秦朗颔首:“是打算将这边氏族解决的,不过晾晾他们也无妨。”
他搜集消息之时虽说用的都是昭玉宫弟子,都是自己的人,可却并没有隐瞒李二的意思。
不管搜集到了什么消息,他总会让人抄录一份交给百骑司,让他们快马送回长安交给李二。
可以说不管是世家还是氏族,李二都有铲除打压的意思,与他可说不谋而合。
是以前几日,李二的密旨已经送达,令他全权负责。
这江东氏族谁存谁亡,不过他一念之间。
密旨的事情虽说八大氏族都不知道,但是调查他们的事情他们却都清清楚楚,知道自己想要对他们动手了,哪里还能坐得住。
秦朗冷笑的将面前的牌推倒,端起一旁的茶盏喝了一口。
“尤其是顾张两家,怕是早已成了热锅上的蚂蚁了!”
“早知如此何必当初!”小程翻了翻白眼道。
这人啊,在做恶事之时从不想报应,可当事发被清算之时却又害怕恐惧,寻找关系求情告饶想要逃过一劫。

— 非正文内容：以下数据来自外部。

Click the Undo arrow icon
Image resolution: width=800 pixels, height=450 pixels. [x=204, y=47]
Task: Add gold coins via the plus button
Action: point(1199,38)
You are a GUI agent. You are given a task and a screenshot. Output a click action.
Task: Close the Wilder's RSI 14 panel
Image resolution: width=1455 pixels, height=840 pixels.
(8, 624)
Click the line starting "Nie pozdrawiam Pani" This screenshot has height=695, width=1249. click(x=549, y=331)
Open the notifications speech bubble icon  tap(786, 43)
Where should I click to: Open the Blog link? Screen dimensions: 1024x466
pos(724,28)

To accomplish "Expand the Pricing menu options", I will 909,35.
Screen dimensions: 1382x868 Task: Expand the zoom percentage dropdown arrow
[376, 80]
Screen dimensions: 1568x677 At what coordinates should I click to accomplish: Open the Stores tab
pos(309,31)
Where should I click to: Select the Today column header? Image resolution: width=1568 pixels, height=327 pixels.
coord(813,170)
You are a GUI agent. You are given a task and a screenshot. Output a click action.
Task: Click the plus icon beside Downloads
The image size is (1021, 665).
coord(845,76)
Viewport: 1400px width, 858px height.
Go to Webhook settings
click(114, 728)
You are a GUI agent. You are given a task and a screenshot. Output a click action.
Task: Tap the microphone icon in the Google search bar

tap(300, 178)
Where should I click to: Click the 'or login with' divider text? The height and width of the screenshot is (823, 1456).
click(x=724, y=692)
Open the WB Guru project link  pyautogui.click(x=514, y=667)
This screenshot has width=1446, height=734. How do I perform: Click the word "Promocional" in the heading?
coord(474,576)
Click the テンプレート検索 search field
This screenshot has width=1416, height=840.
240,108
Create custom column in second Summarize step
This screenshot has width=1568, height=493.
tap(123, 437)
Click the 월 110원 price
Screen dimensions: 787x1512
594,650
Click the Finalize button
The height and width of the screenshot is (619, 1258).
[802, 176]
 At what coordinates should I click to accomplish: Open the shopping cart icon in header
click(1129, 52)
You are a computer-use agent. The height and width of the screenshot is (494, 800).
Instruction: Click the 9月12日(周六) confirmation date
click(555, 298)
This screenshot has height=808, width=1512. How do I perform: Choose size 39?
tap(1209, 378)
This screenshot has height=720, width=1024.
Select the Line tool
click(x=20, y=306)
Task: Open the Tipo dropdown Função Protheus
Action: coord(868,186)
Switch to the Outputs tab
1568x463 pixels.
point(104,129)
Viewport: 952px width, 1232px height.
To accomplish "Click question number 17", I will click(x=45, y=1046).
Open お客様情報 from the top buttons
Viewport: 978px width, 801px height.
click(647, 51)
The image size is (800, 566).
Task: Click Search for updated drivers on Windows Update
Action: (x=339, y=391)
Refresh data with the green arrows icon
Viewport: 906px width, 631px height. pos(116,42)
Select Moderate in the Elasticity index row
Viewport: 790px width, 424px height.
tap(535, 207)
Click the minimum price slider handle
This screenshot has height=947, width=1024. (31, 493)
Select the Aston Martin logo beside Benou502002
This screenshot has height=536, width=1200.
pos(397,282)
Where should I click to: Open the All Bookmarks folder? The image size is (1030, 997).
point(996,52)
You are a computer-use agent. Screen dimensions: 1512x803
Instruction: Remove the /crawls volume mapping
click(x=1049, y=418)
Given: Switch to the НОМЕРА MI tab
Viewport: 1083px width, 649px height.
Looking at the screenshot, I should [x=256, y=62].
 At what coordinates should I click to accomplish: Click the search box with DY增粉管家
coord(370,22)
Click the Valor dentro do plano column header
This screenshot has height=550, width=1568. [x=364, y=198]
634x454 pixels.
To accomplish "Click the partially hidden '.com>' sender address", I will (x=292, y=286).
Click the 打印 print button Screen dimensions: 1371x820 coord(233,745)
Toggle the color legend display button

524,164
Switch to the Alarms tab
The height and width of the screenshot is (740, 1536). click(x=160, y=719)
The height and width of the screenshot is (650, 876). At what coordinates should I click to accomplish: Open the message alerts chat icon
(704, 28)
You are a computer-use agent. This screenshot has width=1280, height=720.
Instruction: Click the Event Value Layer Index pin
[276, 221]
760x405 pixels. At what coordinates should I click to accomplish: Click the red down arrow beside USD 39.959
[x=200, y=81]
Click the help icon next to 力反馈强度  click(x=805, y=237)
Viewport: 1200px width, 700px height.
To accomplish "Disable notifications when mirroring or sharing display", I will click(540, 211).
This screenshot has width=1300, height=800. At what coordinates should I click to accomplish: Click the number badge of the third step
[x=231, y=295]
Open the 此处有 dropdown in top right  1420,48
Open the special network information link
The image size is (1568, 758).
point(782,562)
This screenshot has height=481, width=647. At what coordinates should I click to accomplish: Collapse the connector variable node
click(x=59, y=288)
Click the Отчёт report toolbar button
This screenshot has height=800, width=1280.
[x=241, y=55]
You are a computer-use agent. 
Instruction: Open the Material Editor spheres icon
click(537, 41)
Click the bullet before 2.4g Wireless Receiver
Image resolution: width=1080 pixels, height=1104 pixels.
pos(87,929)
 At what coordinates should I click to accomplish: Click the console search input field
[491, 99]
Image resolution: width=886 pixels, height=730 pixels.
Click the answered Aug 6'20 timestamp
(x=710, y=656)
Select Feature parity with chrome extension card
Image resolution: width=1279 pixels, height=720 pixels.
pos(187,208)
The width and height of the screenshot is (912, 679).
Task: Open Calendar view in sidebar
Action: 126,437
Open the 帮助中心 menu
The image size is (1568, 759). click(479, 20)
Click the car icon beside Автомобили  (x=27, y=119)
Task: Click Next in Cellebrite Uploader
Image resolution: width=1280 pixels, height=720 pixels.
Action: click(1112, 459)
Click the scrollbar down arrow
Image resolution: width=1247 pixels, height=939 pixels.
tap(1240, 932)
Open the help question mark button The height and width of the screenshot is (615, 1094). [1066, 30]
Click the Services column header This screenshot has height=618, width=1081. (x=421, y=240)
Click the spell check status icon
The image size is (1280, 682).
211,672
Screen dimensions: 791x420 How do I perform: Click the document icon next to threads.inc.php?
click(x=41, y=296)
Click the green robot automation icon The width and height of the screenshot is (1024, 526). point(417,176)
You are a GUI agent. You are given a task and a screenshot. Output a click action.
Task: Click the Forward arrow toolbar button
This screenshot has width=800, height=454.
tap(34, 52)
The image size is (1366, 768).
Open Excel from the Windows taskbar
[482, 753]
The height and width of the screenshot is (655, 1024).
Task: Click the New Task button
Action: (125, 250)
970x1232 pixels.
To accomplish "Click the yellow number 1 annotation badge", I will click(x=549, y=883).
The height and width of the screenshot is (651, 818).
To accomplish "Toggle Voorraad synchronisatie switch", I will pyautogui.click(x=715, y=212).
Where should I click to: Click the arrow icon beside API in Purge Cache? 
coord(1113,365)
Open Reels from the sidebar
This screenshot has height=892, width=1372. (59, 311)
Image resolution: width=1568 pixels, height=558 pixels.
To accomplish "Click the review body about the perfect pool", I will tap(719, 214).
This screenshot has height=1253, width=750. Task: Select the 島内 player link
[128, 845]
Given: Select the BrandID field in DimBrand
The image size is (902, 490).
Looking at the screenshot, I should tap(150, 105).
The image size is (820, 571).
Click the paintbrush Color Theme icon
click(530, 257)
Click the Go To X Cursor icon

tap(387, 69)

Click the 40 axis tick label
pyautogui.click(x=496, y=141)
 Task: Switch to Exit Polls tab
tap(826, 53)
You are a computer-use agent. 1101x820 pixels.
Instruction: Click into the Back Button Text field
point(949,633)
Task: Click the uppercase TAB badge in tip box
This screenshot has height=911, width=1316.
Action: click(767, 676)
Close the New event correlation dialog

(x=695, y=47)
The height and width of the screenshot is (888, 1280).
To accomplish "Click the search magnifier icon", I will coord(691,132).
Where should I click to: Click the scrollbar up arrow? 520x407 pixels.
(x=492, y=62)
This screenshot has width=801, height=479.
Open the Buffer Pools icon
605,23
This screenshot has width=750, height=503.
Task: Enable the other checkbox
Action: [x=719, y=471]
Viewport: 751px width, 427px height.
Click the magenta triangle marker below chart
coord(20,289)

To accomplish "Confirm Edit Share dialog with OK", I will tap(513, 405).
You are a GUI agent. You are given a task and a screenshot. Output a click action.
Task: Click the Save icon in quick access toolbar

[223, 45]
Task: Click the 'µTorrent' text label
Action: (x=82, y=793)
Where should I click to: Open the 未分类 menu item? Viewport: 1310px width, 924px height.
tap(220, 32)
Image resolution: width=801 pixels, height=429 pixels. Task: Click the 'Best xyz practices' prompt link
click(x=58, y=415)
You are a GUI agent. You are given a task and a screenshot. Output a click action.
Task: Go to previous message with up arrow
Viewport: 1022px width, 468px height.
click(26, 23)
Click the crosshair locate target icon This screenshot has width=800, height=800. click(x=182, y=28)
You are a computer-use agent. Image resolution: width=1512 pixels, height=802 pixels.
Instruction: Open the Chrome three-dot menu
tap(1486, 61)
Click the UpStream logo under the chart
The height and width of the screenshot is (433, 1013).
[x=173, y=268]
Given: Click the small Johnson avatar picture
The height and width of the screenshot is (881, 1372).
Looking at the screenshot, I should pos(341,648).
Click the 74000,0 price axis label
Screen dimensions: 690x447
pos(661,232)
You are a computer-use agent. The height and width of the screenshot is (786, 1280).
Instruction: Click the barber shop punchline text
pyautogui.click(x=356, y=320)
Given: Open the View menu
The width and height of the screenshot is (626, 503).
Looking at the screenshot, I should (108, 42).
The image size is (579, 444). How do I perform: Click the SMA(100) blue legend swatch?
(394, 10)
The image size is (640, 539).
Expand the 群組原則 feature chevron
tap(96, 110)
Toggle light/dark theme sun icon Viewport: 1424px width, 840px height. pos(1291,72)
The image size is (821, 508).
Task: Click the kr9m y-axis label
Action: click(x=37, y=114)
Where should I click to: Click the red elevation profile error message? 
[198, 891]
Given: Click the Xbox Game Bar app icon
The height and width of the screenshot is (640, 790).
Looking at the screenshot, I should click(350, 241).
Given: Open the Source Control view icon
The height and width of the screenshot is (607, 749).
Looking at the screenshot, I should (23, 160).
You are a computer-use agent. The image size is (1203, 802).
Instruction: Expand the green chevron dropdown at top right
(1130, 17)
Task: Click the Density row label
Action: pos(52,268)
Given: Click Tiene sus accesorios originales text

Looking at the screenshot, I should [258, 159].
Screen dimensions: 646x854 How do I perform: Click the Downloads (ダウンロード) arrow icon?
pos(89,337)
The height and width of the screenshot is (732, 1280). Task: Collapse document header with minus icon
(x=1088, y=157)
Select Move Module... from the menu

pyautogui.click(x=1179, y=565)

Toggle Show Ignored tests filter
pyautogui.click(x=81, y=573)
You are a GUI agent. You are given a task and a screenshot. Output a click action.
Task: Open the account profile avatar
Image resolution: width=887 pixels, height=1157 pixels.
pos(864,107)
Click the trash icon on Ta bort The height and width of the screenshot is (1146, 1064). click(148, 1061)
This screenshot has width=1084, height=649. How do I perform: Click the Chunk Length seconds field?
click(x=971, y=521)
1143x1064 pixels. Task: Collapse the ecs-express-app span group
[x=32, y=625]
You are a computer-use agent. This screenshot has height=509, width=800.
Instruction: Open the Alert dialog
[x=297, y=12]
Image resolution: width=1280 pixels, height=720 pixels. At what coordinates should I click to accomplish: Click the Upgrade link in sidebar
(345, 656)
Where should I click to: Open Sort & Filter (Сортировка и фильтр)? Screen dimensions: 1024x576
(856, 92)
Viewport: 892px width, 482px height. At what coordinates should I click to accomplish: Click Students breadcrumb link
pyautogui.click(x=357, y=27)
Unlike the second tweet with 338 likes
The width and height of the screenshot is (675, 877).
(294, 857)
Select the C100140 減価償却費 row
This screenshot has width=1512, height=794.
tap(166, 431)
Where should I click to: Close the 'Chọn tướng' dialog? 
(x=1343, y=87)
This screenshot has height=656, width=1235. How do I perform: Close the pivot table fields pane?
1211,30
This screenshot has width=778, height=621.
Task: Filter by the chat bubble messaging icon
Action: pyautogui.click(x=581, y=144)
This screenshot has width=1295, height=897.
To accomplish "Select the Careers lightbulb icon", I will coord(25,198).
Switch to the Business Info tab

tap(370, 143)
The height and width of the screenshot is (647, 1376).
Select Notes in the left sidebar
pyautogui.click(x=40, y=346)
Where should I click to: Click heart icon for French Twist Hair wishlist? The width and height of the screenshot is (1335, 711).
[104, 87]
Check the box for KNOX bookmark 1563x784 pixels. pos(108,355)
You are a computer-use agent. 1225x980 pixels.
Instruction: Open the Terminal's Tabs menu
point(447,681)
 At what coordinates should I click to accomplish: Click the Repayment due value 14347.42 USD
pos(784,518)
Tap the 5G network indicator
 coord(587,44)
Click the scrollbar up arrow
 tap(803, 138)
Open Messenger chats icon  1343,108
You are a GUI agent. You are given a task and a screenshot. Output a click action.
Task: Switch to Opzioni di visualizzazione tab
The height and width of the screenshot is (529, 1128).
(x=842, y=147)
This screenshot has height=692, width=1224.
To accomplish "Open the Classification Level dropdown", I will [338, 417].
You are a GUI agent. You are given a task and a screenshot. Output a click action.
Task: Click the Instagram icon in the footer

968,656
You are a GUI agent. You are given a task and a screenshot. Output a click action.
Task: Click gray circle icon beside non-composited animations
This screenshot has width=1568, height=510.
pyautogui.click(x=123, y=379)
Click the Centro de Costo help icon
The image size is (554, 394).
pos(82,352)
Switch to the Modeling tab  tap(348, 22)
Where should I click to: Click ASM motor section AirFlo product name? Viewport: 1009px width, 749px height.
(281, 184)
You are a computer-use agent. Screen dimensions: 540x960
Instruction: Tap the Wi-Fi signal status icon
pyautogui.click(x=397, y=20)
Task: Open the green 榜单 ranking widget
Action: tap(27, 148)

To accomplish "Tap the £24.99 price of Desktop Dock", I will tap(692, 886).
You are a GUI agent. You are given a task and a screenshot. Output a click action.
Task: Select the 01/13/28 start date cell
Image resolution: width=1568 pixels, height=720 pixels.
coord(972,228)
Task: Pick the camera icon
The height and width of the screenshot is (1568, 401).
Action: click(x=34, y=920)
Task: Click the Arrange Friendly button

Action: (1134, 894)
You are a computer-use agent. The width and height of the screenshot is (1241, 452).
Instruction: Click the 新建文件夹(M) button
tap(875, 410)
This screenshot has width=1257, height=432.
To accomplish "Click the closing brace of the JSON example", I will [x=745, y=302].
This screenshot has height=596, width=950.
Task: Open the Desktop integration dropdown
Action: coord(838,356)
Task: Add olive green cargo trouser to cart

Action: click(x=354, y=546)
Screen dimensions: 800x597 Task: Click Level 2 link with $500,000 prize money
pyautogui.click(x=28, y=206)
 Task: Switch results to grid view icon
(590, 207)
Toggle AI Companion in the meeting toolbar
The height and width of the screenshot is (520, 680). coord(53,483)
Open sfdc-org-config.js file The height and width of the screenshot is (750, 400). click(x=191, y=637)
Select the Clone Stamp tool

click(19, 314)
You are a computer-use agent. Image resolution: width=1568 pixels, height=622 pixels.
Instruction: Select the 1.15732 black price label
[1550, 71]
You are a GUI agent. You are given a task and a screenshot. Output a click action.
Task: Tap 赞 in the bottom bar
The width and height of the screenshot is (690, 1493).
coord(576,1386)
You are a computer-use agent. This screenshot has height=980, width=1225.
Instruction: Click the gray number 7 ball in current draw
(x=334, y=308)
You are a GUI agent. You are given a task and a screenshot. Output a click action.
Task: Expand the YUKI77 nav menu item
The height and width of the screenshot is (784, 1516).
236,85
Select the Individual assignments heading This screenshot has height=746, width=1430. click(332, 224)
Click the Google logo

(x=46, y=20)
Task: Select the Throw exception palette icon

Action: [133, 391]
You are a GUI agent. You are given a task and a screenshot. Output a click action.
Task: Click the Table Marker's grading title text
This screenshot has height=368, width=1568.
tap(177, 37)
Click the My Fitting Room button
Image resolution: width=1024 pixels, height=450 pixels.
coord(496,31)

可若是早些知道律法不可触犯,恶事不可做,也不会落到如今这个地步。
“呵。”秦朗冷笑一声:“你以为他们不知恶事不可做?只不过心存侥幸罢了。”
“总以为做事隐秘且山高皇帝远,难以被清算,岂不知善恶自有报!”
就这么几句话的功夫,那名昭玉宫弟子尚未离开,便又有弟子前来禀报。